The Chinese probe Chang’e 6 manages to land on the far side of the Moon

Sunday, June 2, 2024, 9:39 p.m.

The Chinese probe Chang’e-6 managed to land on the far side of the Moon this Saturday, as confirmed by the state agency Xinhua. Launched on May 3, it is an automated exploration vehicle whose objective is to collect samples from the lunar surface and send them to Earth, loaded in a small return module that the ship has. The planned duration of the entire mission will be 53 days.

As detailed by the Chinese Space Agency, the spacecraft – named after the Chinese goddess of the Moon Chang’e – landed without problems on the surface of the Aitken Basin, a huge impact crater of irregular shape. about 2,000 kilometers in diameter and about 12 in maximum depth located on the hidden side of our satellite, that is, the one that is never visible from Earth.

Chinese scientists highlighted that this will be the first time that samples have been collected from this little-explored area of ​​the Moon. Chang’e 5, the previous mission in this series, which is part of the ambitious Chinese lunar exploration program, managed to send about two kilos of stones to Earth at the end of 2020. That ship landed on the Oceanus Procellarum, near Mons Rümker, on the visible side of the satellite.

Like its predecessor, Chang’e 6 consists of a lander and a sample return vehicle, riding on top of the former. It was launched by a Long March 5 rocket from the Wenchang Satellite Launch Center on Hainan Island.

Now that it is on the surface, the spacecraft will have deployed the solar panels that power its systems, installed on the lander, and will begin collecting lunar dust and rocks, in addition to carrying out other experiments. This process should be completed in two days, Xinhua said. The probe will employ two collection methods: a drill to collect samples from the subsurface and a robotic arm to take samples from the surface.

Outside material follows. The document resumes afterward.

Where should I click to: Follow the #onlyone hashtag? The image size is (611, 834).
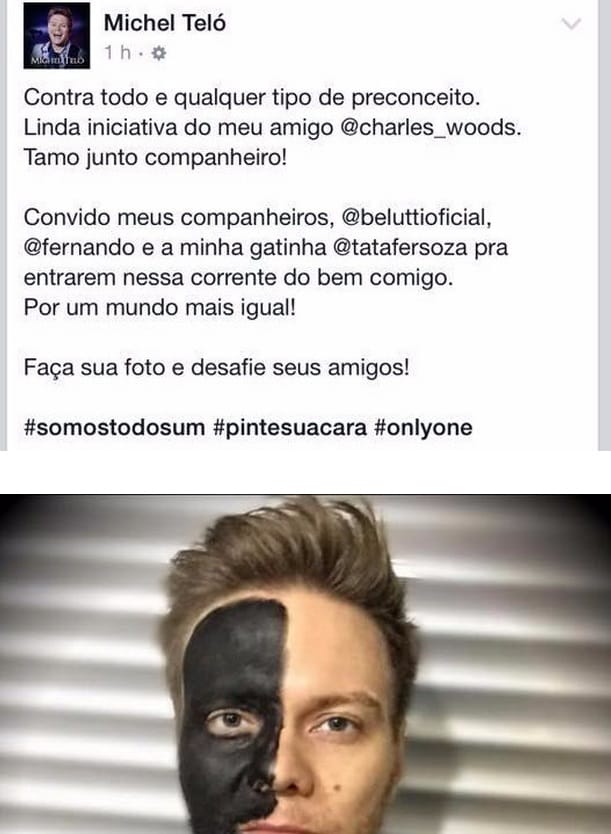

Once the charge is complete, it will attempt an unprecedented launch from the far side of the Moon. Experts consider that this side “has great potential for research because its craters are less covered by the ancient lava flows on the visible side,” as highlighted by the China Space Agency. The material collected can provide information about how the Moon formed.

China had already managed to land a spacecraft on the far side in 2019, the Chang’e 4, but it did not collect any samples.